The building codes at the time would have made renovation too expensive so the committee initially resolved to tear down Alter and start over.
However, those plans fell though due to other building code restrictions and budget issues. A different approach had to be taken, but options seemed to be running out.
“Finally, we found out that there was a change in the building codes so now we actually could renovate,” Kilbourne said. “It’s difficult when you know something has to be done and you set out to do it, but you have to work around the limitations. There is a significant influence from the external environment, and it can shift dramatically and change everything.”
With the renovation option back on the table, ART worked over the summer to develop a new vision for Alter Hall.
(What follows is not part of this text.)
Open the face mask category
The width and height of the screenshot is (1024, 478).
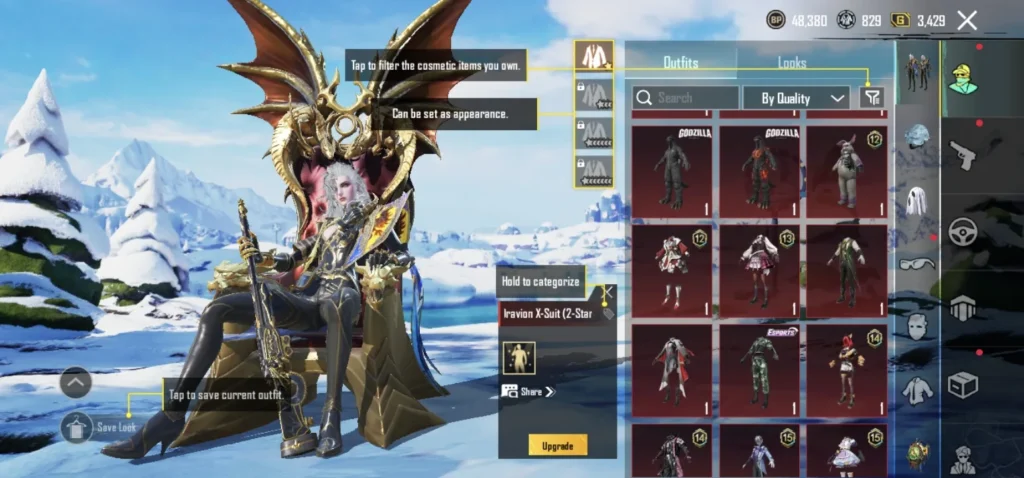917,326
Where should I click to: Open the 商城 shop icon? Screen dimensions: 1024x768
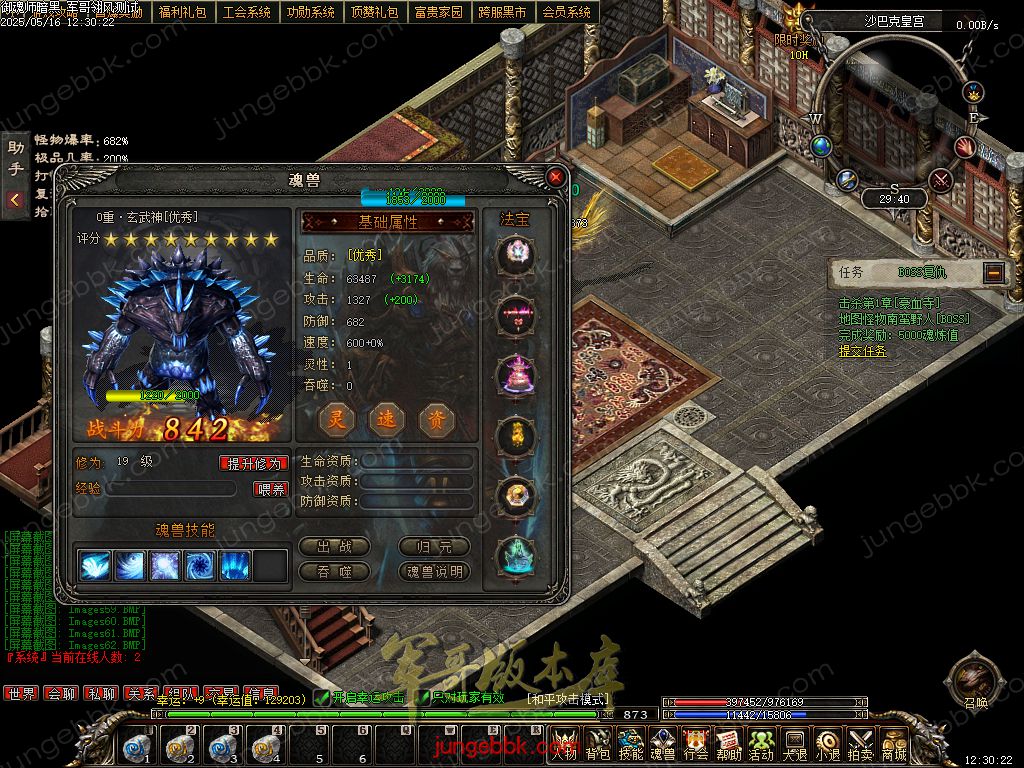(x=893, y=745)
The current plans include renovating and redesigning Alter’s exterior and interior.
“Alter is the bridge between the two main sides of campus, and the new exterior will reflect that,” Kilbourne said.
The new design will incorporate features that will complement the styles of the Hoff Dining Center and the academic mall, with some walls of glass windows and distinct stone architecture.
For the interior, ART aims to create flexible classroom environments to accommodate a range of disciplines. It aims to use the space in the most resourceful way that meets the needs of students and faculty.
“We still need to gather information about what need still have to be met,” Kilbourne said. “That’s why we want people to come to the forum and give their input on an interior design.”
ART also plans to make Alter more environmentally efficient. It will be incorporating sustainability elements that will keep Xavier on the green track. All the buildings of the Hoff Quad meet the Leadership in Energy and Environmental Design (LEED) silver standards.
“We are most proud of the fact that the renovations on Alter will advance to the LEED gold standards,” Kilbourne said.
ART estimates that the project will be completed for the fall 2015 semester.
However, the start time of renovation is still in question as the required funding has yet to be met.
The project requires, but will not exceed, $18 million. ART has currently reached $12 million and once the proper funding is available, renovations will be under way.